(TRY IT):
Starting at the first line of the data below, write out each line exactly until you reach the line containing "Given: Open the three-dot", and include that line too.

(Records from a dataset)

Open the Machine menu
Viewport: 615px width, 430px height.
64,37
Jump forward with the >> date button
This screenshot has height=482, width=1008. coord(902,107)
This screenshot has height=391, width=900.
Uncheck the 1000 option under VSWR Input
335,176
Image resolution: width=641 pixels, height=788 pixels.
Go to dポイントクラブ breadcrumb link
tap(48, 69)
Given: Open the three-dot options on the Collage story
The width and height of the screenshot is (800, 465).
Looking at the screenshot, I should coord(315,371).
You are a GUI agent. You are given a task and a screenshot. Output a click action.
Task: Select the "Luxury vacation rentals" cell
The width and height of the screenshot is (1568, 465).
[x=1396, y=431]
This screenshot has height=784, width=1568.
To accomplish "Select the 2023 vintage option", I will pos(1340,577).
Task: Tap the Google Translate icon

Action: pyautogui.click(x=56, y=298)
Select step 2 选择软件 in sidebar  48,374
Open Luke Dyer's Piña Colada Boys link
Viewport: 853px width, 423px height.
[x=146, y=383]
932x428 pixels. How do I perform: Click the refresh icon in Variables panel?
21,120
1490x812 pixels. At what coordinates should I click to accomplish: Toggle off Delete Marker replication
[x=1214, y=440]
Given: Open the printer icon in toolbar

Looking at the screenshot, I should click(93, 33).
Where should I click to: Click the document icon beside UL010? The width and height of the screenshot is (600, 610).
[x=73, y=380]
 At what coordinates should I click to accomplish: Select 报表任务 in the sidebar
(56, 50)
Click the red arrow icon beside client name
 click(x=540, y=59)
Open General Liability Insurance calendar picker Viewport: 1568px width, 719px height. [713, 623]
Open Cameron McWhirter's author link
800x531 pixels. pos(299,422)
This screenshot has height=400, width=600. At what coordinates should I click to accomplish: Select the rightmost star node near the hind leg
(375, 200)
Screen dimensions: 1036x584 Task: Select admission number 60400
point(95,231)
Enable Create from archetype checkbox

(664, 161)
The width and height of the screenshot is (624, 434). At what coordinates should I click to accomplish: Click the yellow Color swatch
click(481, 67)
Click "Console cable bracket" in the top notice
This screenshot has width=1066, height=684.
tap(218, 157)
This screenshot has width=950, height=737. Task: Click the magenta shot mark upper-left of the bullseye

(RESULT FOR THIS EXERCISE):
Open the Machine menu
Viewport: 615px width, 430px height.
64,37
Jump forward with the >> date button
This screenshot has height=482, width=1008. coord(902,107)
This screenshot has height=391, width=900.
Uncheck the 1000 option under VSWR Input
335,176
Image resolution: width=641 pixels, height=788 pixels.
Go to dポイントクラブ breadcrumb link
tap(48, 69)
Given: Open the three-dot options on the Collage story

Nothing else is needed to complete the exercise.